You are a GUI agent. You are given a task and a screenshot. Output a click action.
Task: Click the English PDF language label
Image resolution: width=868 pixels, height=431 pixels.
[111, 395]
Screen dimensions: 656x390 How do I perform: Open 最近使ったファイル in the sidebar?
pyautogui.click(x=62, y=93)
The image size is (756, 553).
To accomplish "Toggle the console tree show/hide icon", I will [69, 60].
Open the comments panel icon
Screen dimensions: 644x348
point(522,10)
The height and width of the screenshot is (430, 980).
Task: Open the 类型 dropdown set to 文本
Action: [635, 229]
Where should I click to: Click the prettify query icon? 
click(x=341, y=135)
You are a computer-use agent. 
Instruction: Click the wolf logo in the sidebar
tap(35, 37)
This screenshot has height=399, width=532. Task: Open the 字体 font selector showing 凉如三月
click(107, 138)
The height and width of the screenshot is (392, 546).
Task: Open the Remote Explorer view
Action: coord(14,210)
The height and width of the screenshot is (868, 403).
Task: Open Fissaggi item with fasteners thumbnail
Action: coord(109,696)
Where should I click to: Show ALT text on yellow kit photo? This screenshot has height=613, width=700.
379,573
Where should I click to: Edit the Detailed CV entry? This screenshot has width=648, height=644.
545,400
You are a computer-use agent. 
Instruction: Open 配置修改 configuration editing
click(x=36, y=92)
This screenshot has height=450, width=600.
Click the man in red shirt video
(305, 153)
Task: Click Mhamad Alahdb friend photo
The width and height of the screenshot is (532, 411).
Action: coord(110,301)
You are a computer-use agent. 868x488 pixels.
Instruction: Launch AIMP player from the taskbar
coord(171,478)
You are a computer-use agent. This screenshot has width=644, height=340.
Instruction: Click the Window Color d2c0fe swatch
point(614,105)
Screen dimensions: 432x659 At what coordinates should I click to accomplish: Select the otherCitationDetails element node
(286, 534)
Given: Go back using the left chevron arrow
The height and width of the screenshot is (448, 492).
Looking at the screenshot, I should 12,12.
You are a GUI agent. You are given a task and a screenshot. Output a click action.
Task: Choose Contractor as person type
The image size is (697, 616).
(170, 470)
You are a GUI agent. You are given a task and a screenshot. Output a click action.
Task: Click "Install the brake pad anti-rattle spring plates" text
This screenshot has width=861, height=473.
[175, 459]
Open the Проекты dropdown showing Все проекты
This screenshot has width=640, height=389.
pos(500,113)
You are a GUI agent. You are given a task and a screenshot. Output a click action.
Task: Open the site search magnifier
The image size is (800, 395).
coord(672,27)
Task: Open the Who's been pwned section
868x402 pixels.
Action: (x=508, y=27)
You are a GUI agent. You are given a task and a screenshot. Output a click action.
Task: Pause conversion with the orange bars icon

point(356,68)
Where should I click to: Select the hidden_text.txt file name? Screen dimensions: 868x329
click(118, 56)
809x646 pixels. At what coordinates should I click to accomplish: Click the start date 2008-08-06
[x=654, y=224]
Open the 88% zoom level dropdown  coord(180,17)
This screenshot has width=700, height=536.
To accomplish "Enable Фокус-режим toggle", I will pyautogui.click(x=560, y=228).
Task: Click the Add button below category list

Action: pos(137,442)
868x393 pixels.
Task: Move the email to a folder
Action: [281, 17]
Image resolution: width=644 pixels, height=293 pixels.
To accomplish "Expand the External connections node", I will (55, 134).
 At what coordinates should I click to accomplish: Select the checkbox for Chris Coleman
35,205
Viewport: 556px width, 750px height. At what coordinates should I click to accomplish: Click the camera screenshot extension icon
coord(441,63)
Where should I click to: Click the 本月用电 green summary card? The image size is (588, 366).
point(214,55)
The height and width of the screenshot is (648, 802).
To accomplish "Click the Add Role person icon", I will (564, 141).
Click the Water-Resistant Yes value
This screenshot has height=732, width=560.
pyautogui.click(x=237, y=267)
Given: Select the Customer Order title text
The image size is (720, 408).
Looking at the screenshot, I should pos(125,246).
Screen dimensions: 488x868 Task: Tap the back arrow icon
==*==
**Exercise directions**
Report every line of the data above that contains the string "back" by copying it in full.

**Problem solution**
Given: Go back using the left chevron arrow
Screen dimensions: 488x868 Task: Tap the back arrow icon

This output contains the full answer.